MDY, which tracks the S&P MidCap 400 Index and is one of the largest exchange traded funds in this category, is higher by 26% over the past 90 days, confirming mid caps have plenty to offer as recovery plays.

“Our analysis found something surprising: during periods of systemic risk since the mid-1990s, contrary to conventional wisdom, large caps did not fall the least as the market declined, and small caps did not lead the recoveries. Instead, mid caps fared the best during both phases,” said Matthew Bartolini, head of research for SPDR Americas, in a recent report.

Mid-cap companies are slightly more diversified than their small-cap peers, which allows many mid-sized companies to generate more consistent revenue and cash flow, along with providing more stable stock prices. Additionally, they are not so big that their size would slow down growth. Increased mergers and acquisitions activity could be just what mid-caps need to catch up to large- and small-cap stocks.

Mid Cap Stocks Have Enviable Record

During the Asian financial crisis in the late 1990s, the 2000 tech bubble bursting and the global financial crisis, “mid-cap stocks experienced smaller drawdowns than either large- or small-cap stocks and also took less time to recover,” notes Bartolini. “These findings run contrary to two common beliefs: that shares of the largest firms hold up the best in a downturn, due to their greater resources and more-mature business models; and that shares of more domestically oriented, nimble, “risk-on” small caps are the fastest to recover after the market turns up.”

The mid-cap category has also outperformed their larger peers, but with lower volatility than small caps. Moreover, the returns of mid-cap stocks have also beaten those of small-cap stocks during the trailing three-, five-, and 10-year periods, with lower volatility.
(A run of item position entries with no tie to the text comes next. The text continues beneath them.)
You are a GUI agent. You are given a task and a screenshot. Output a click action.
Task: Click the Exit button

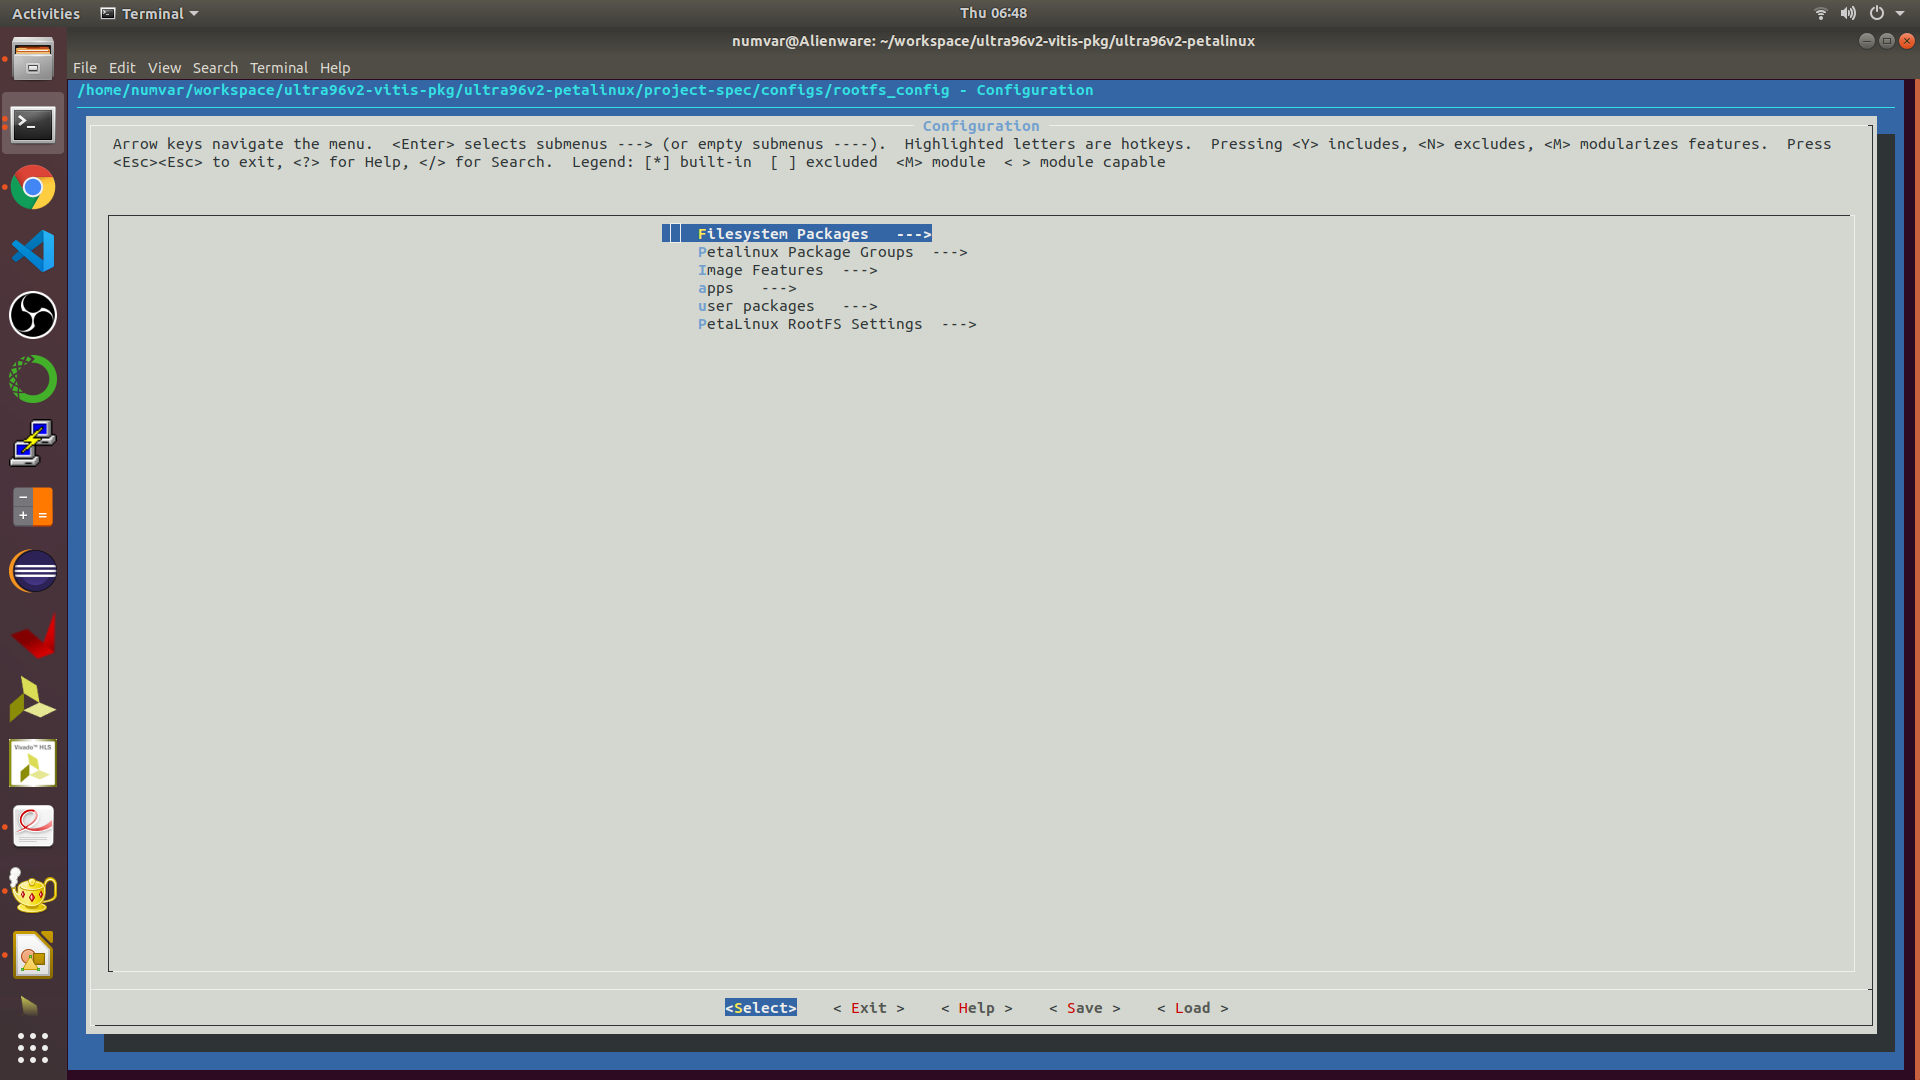point(868,1008)
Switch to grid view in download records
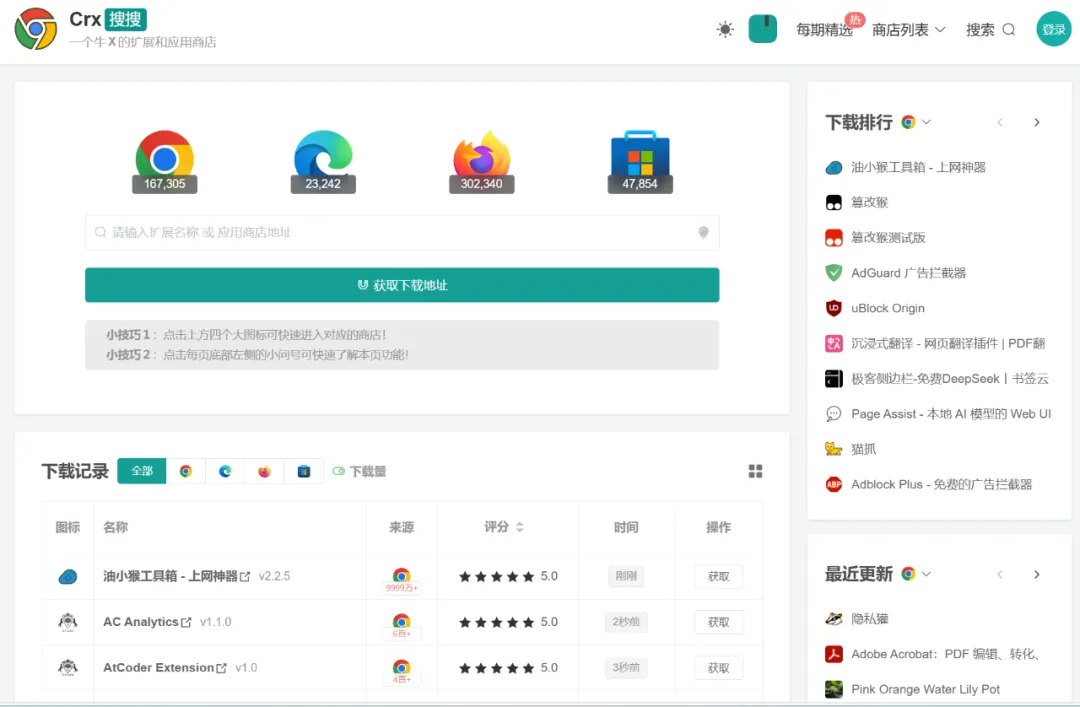This screenshot has height=707, width=1080. tap(755, 471)
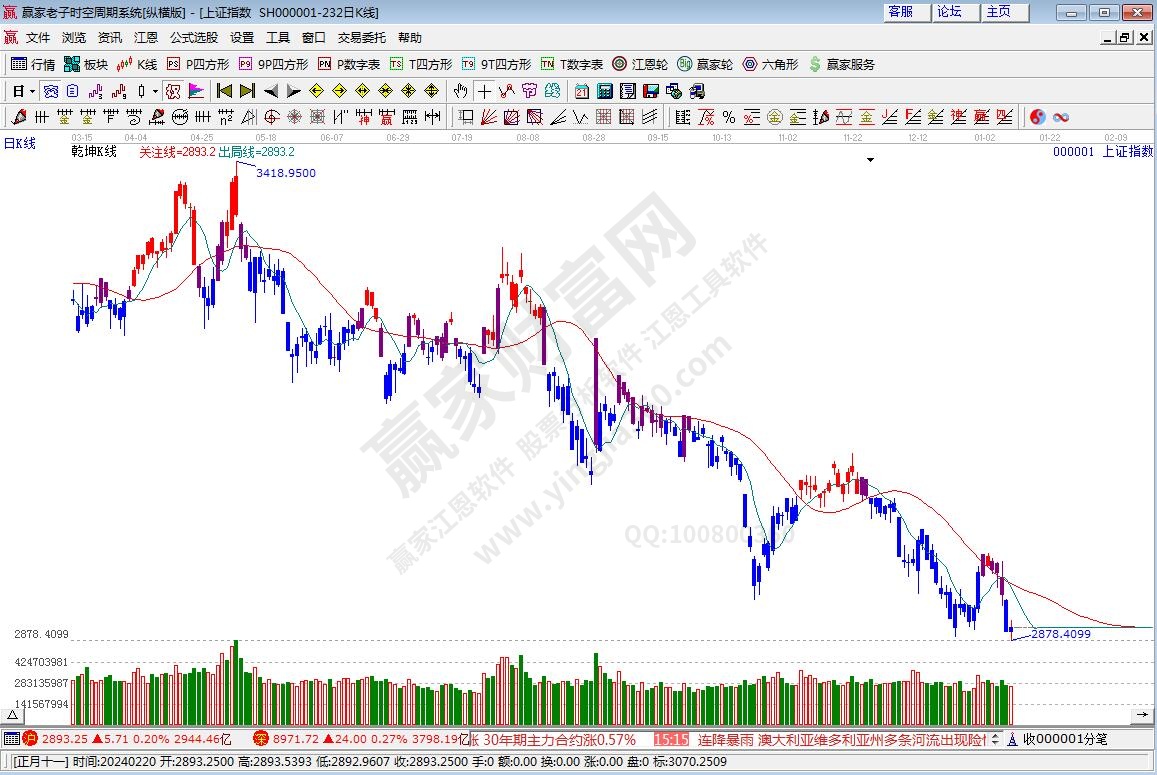Toggle the crosshair cursor tool

pyautogui.click(x=485, y=91)
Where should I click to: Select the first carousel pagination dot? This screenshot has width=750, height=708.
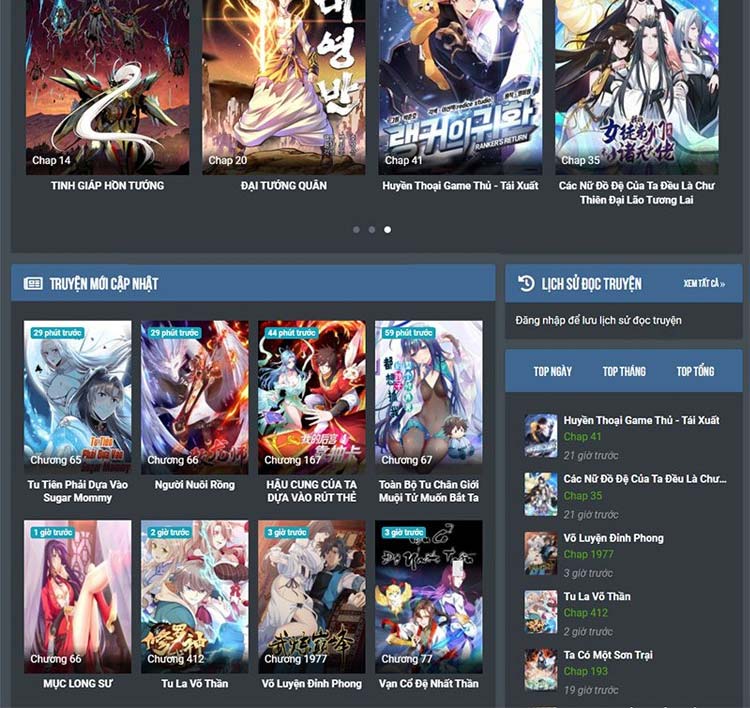356,230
“In short, mid-sized firms may occupy a sweet spot, pairing much of the operational dexterity of small caps with much of the business maturity associated with large caps,” writes Bartolini. “Characteristics such as these might explain how mid-cap stocks managed to outperform shares of both larger and smaller firms during the last three systemic crises.”

Cost conscious investors should consider SPMD because its annual fee is a mere 0.05%, or $5 on a $10,000 investment.